# What is being asked
Copy word for word, please, the lines of the entries below running from the one containing "Terms of Use (63, 2484)" to the one containing "書店さまへ (500, 1560)", both ends included.

# Dataset content

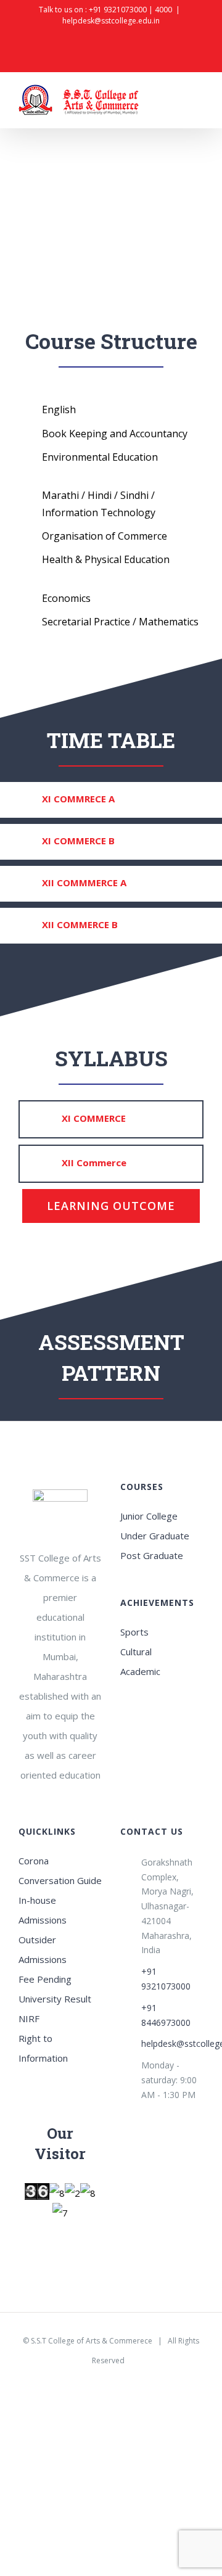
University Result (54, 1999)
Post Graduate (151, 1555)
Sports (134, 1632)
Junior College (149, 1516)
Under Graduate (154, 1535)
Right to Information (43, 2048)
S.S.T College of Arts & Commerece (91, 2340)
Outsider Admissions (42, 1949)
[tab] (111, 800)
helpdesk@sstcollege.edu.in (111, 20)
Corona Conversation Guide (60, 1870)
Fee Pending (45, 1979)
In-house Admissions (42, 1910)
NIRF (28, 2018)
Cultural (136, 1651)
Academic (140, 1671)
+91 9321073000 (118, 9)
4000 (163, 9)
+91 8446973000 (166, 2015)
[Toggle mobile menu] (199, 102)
---
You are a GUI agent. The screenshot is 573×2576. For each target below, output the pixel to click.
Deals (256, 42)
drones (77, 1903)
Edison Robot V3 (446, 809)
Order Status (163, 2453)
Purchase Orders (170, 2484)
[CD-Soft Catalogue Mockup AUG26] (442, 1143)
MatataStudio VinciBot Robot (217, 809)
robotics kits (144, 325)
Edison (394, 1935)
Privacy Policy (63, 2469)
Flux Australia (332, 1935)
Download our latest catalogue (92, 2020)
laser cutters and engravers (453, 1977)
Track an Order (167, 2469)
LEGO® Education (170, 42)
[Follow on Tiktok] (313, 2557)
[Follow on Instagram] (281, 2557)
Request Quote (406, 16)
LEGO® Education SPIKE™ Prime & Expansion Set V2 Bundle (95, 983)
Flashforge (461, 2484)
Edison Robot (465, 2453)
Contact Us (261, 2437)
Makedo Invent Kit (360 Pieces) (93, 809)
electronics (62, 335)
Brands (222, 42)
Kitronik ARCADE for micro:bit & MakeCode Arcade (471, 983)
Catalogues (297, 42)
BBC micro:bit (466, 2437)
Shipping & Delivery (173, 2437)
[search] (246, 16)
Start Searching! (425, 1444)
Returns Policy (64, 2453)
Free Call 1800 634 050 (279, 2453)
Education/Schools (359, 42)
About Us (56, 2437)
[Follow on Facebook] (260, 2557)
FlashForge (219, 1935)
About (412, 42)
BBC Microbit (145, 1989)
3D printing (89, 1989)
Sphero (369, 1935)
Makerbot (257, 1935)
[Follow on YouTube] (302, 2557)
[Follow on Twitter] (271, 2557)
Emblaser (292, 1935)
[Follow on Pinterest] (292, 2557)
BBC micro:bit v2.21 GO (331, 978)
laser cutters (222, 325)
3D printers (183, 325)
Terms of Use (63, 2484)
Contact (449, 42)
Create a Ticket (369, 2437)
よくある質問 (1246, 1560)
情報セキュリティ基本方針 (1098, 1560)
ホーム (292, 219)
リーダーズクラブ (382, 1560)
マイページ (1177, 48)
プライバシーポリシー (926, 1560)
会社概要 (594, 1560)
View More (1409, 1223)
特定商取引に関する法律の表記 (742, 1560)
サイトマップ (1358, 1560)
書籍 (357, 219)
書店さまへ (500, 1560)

# Answer to the exercise
Terms of Use (63, 2484)
Contact (449, 42)
Create a Ticket (369, 2437)
よくある質問 (1246, 1560)
情報セキュリティ基本方針 (1098, 1560)
ホーム (292, 219)
リーダーズクラブ (382, 1560)
マイページ (1177, 48)
プライバシーポリシー (926, 1560)
会社概要 (594, 1560)
View More (1409, 1223)
特定商取引に関する法律の表記 (742, 1560)
サイトマップ (1358, 1560)
書籍 (357, 219)
書店さまへ (500, 1560)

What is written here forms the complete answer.